■ WRITTEN PROBLEM ■
Please reproduce the lines below word for word, leaving out the pictures.

■ ENTRIES SHOWN ■
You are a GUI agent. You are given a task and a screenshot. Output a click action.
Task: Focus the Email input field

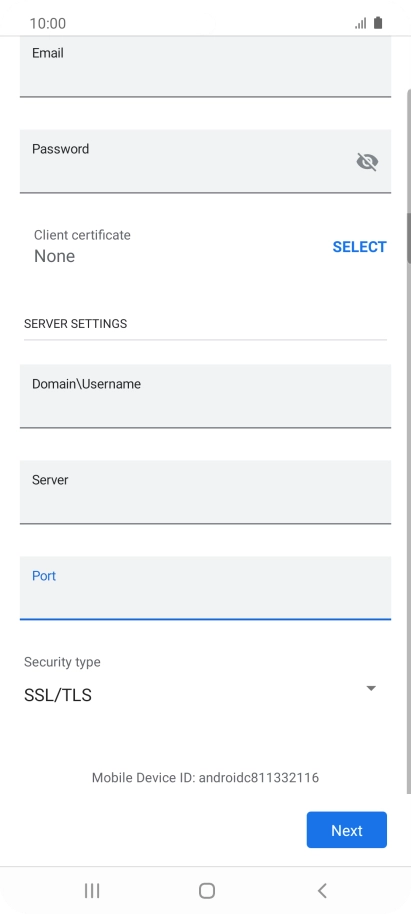[x=205, y=66]
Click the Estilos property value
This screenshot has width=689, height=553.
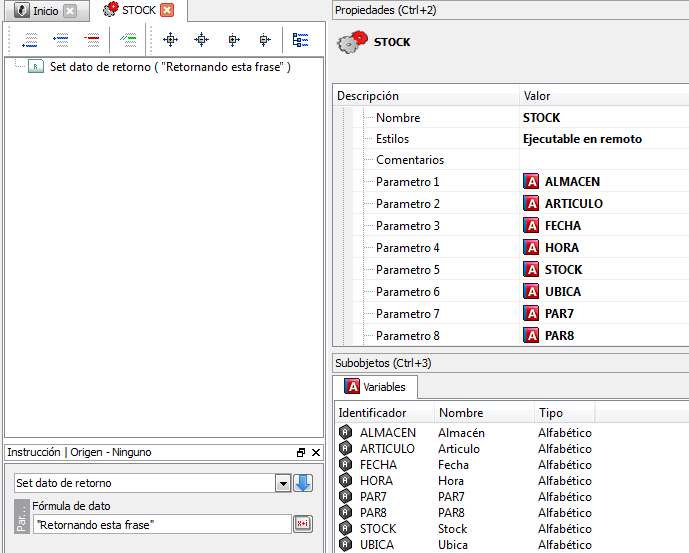tap(582, 139)
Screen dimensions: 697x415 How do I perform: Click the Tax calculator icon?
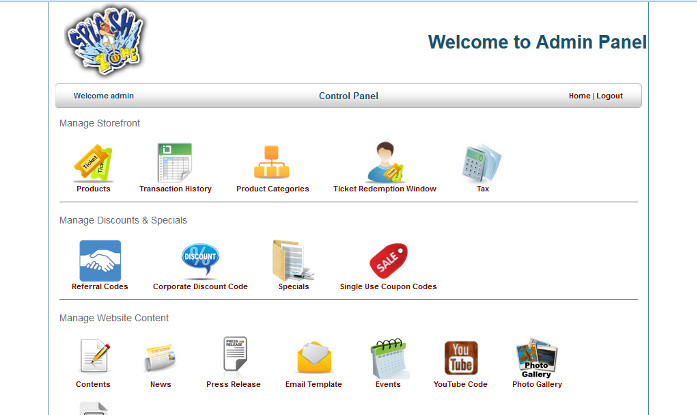pyautogui.click(x=482, y=162)
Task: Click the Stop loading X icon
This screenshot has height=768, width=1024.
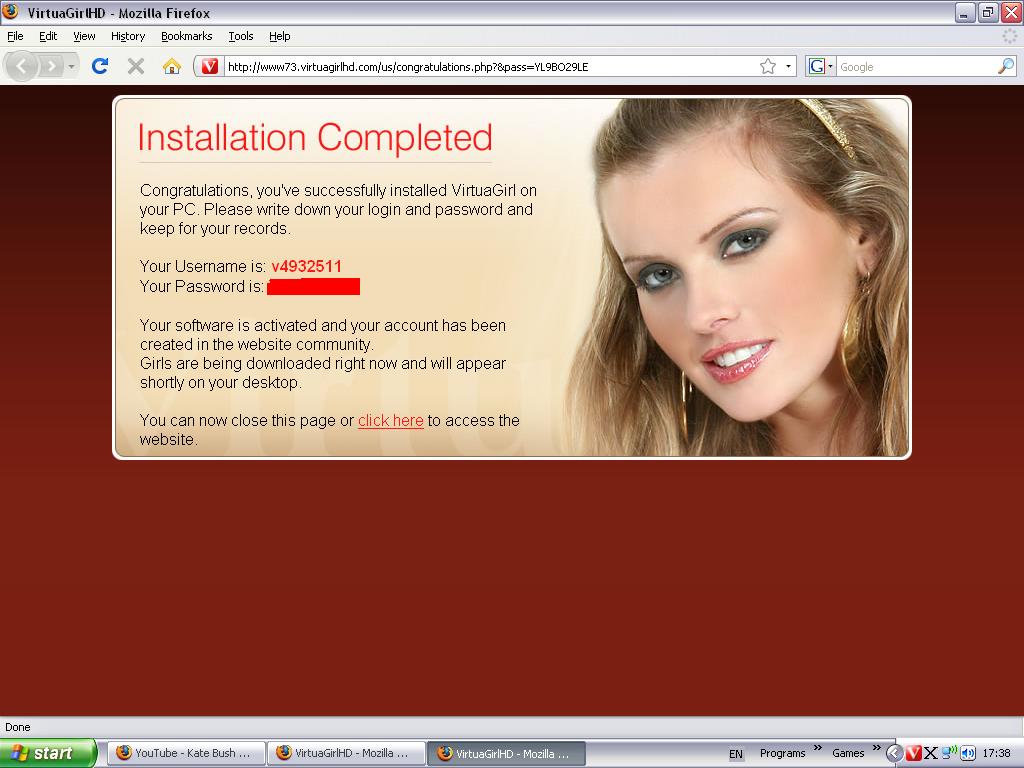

■ TASK SOLUTION ■
You are a GUI agent. You are given a task and a screenshot. Output a click action.
Task: Focus the Email input field

[x=205, y=66]
Click the Estilos property value
This screenshot has width=689, height=553.
tap(582, 139)
Screen dimensions: 697x415 How do I perform: Click the Tax calculator icon?
pyautogui.click(x=482, y=162)
Task: Click the Stop loading X icon
This screenshot has height=768, width=1024.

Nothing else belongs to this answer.